Page 3

Apr 22, 2011 12:00

Feels kind of hot today and I've got a pretty long list of deliveries to make too. Not really the best combo. Ah! But it's not like I don't want to do my job! I really love it. I won't let something like the heat slow me down! Even if there's a bit more to do, I'll definitely still have enough time to hang out with Sakuno-chan. Though I probably will miss Sanada-san again. Good thing I can talk to him here!  Now he can't avoid answering my questions anymore.

Ugh,but the worst has come to happen. My sister saw my quill. Now I have to keep it with me 24/7 if I don't want it stolen. She's not doing it though because she actually wants it. She has her own set of quills. It's just that whenever I have something I don't want to share with her, she'll always try to get it. Something about how I react or whatever. I don't see how she could find that fun. And there's just something not right about the older brother being teased by the younger sister! She was so cute before....no idea what happened to her. Well, if she ever does steal the pen, I can always steal her diary. The inside of her pillowcase isn't much of a hiding space. Even big brother has something up his sleeve!

Anyway, hope everyone has a nice day!! Don't let the heat get to you!

REMEMBER:
- pick up mom's order
- check that quill is always in bag
- buy onions

I've met some pretty interesting people, but they're also very different from the ones I'm used to. I've met two animas so far, one is a slave and the other is a fighter. Well, I guess the fighter is a slave too. I think that's how it  works? I've seen anima servants before, I'm pretty used to that, but I've never talked to one that was still waiting to be sold. He's my age too. I didn't tell him I was an anima though. I don't feel that he would tell on me, he doesn't seem like the type... But I feel bad. We're the same age, both anima, but he's locked up waiting to be sold off while I'm living in a nice home with my family, going out and about as I please. Well, I did promise mom that even if I met other anima, I wouldn't tell them about myself. It still sucks though.

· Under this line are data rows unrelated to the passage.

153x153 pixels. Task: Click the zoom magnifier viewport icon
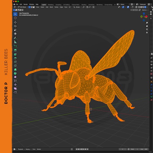[x=147, y=23]
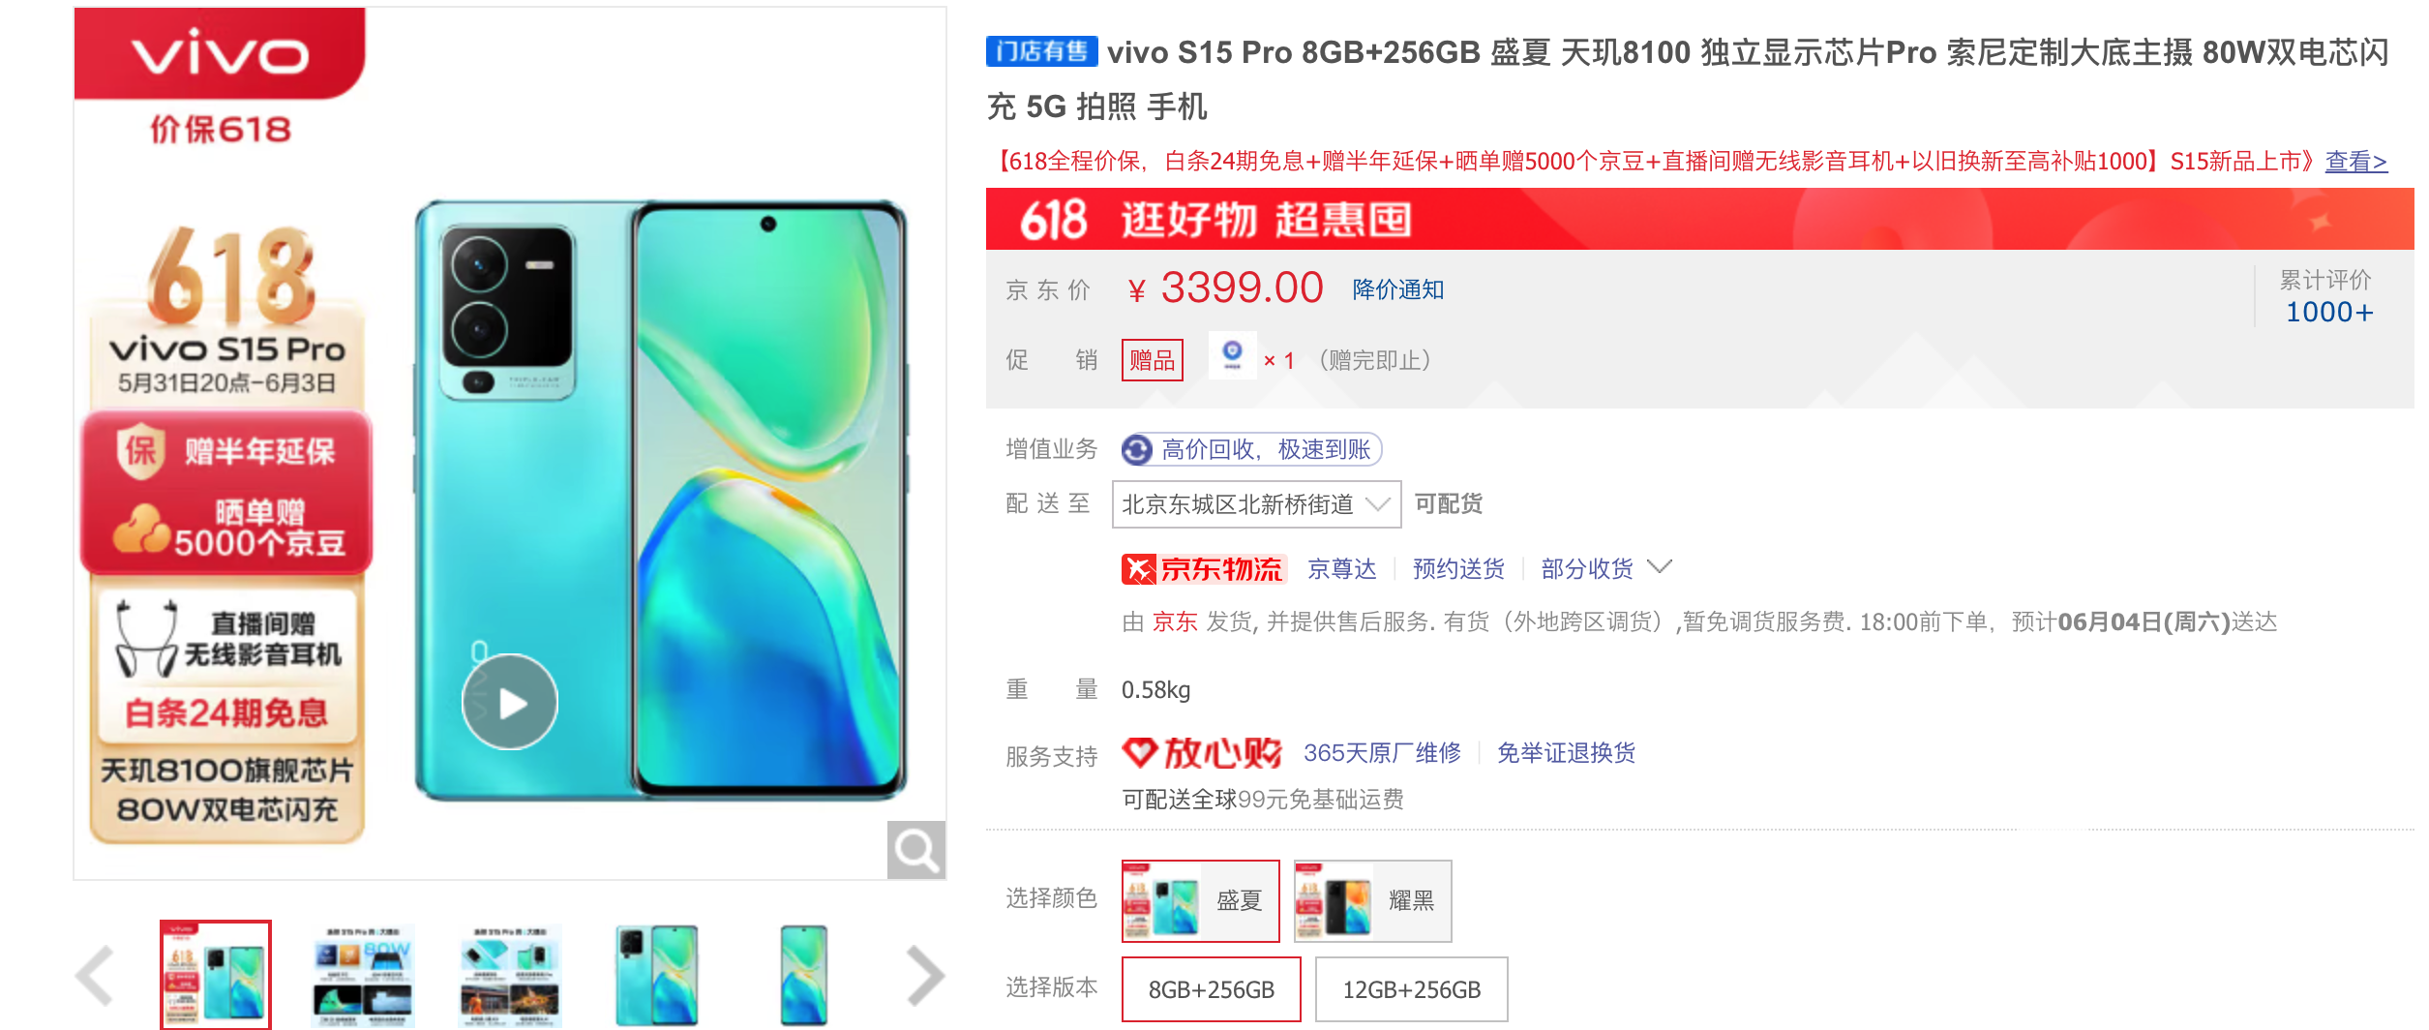Image resolution: width=2429 pixels, height=1030 pixels.
Task: Play the product video
Action: coord(510,702)
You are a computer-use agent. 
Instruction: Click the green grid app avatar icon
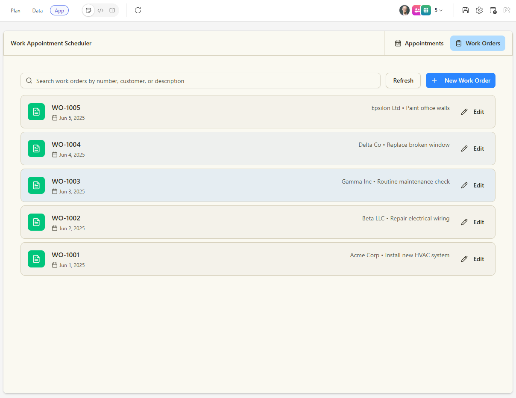click(426, 10)

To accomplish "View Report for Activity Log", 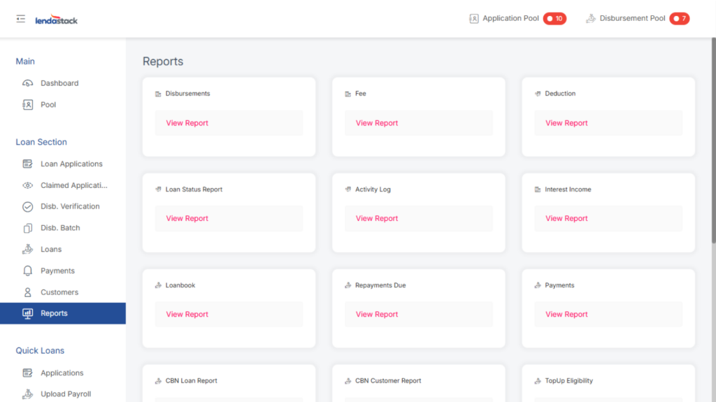I will point(377,218).
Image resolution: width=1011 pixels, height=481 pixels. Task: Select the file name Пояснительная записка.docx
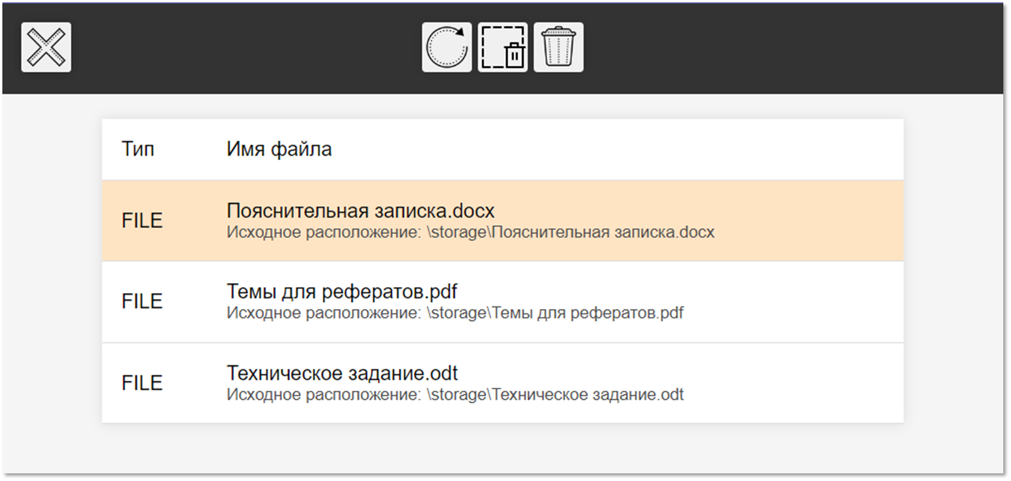coord(360,211)
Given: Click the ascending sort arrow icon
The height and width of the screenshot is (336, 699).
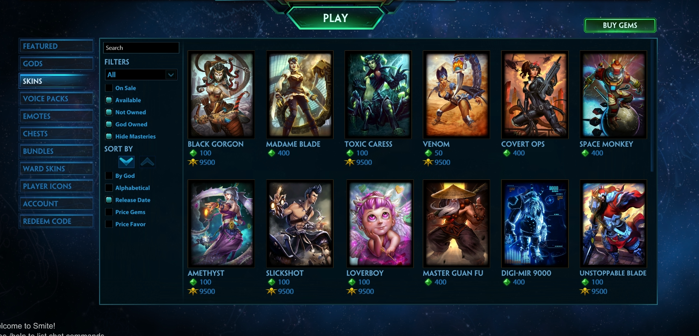Looking at the screenshot, I should click(x=147, y=162).
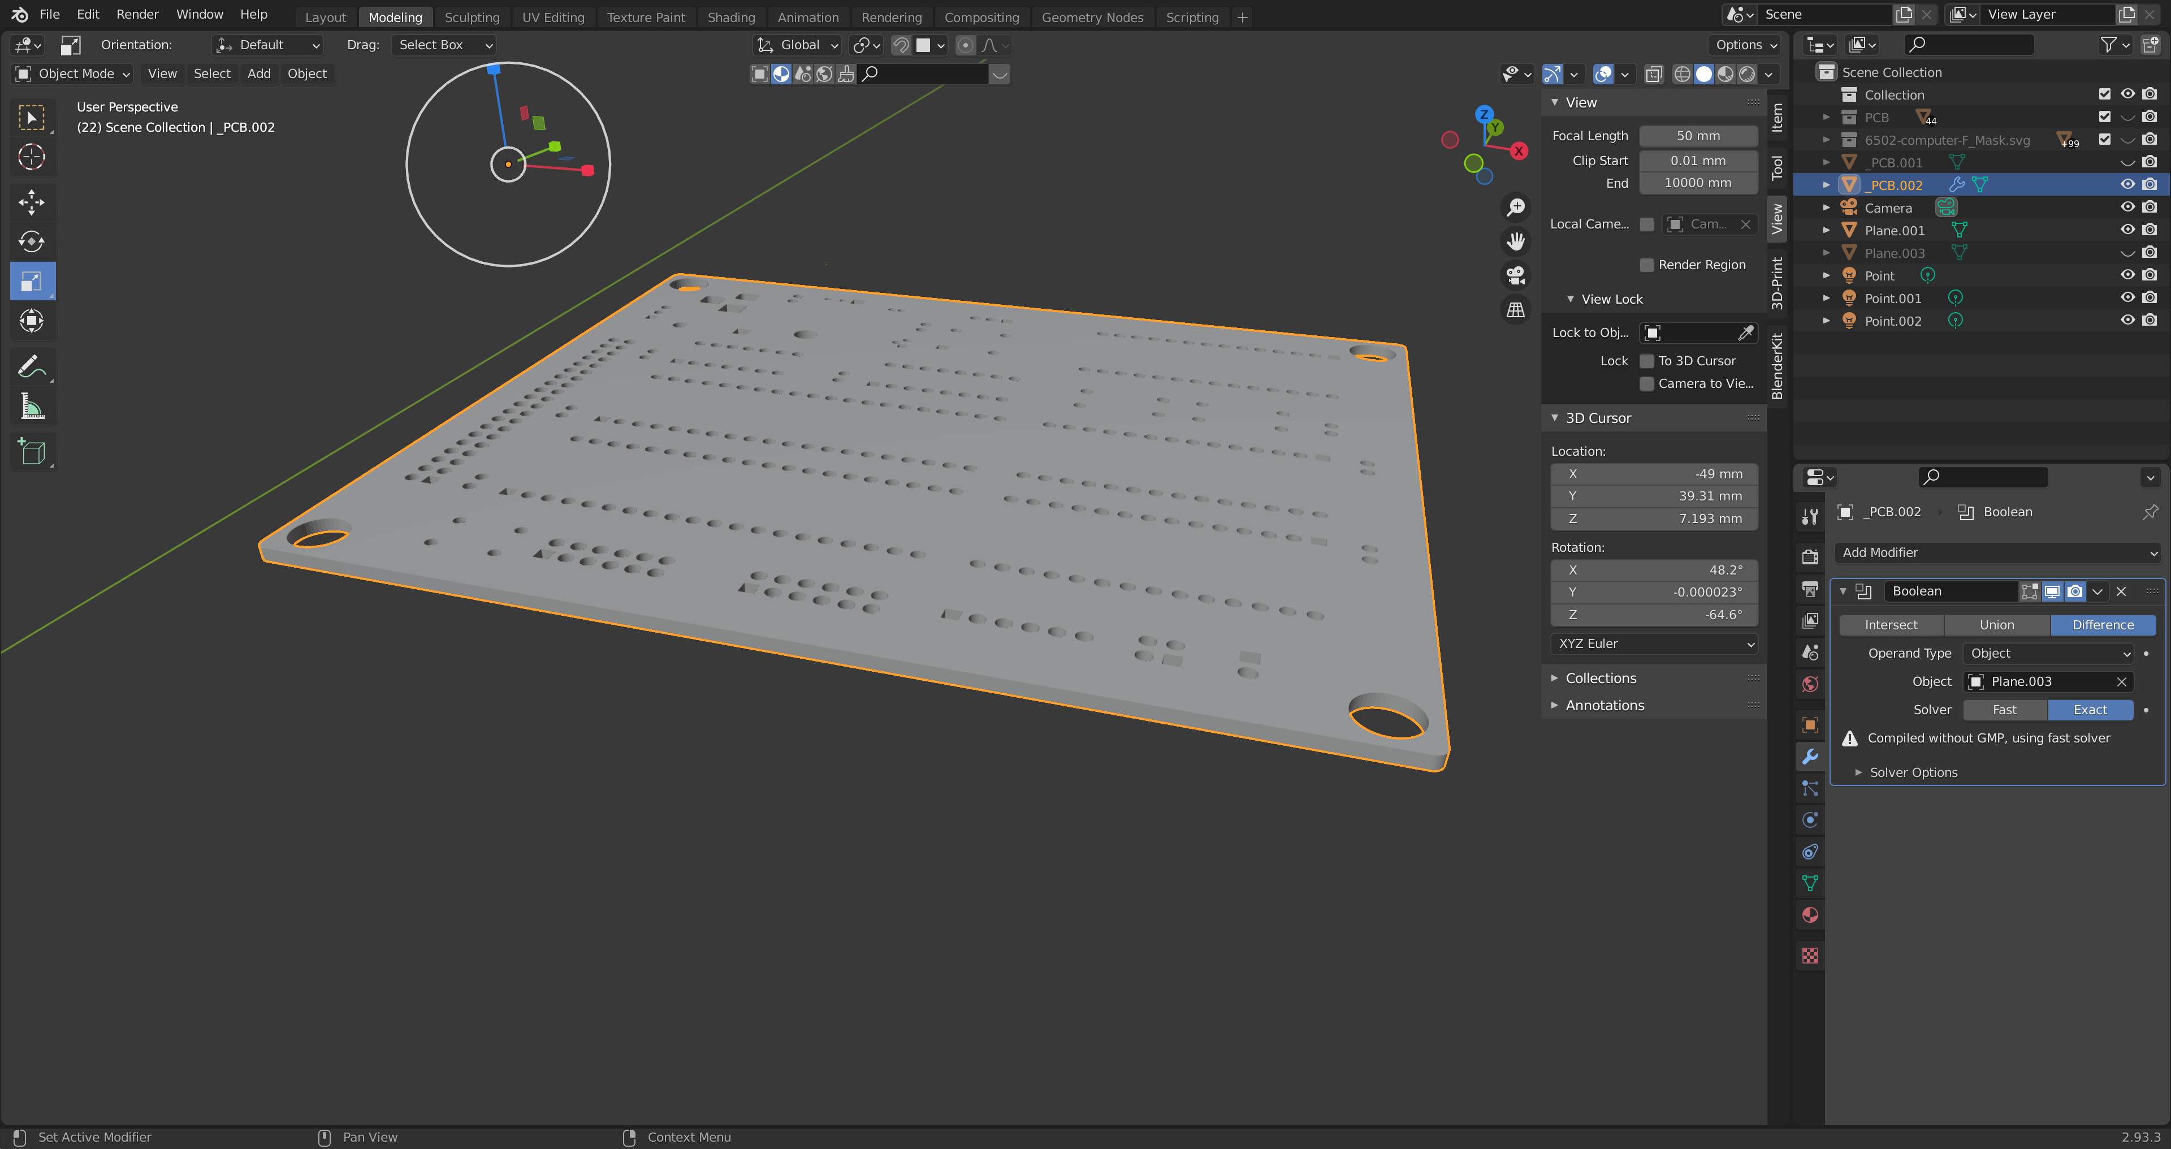Select the Annotate pencil tool
Screen dimensions: 2171x1149
31,367
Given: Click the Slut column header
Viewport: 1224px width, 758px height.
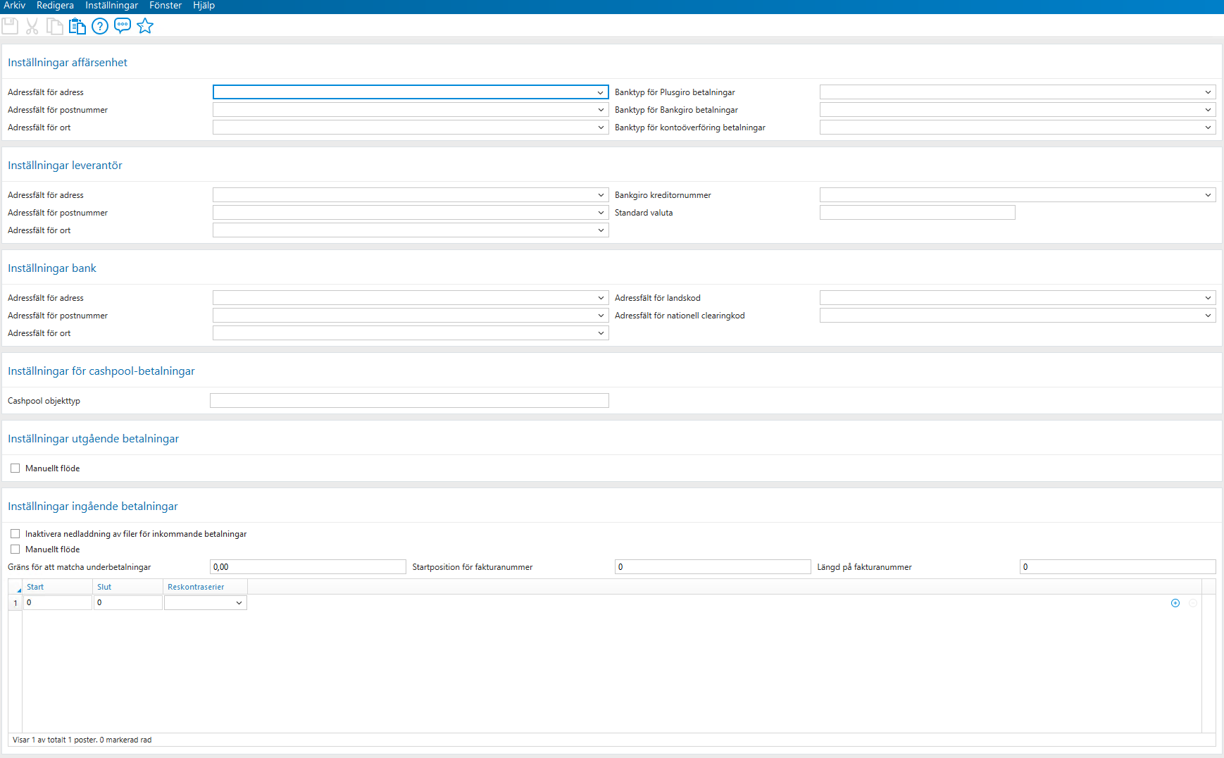Looking at the screenshot, I should point(104,586).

I also met someone from the Royal Guard. A really smart guy! The way he talked..uh, wrote was very different. A bit difficult for me, but it was really pretty. I'm not sure how I feel about the guy though. I'm kind of scared actually. He's one of those people that really, really hate anima. He even said that he kills them. I probably should stop talking to him, but I already started. Wouldn't it be weird if I just suddenly stopped? Then again, it's not like I'll ever meet him in person. I've never spoken to anyone from the Royal Guard, and hopefully I never will. I don't know if getting this quill was a good thing or not, but I'm starting to find out things I'm not sure I ever wanted to.

Now I'm feeling a little down. That's so not like me! Alright, back to normal! Back to normal!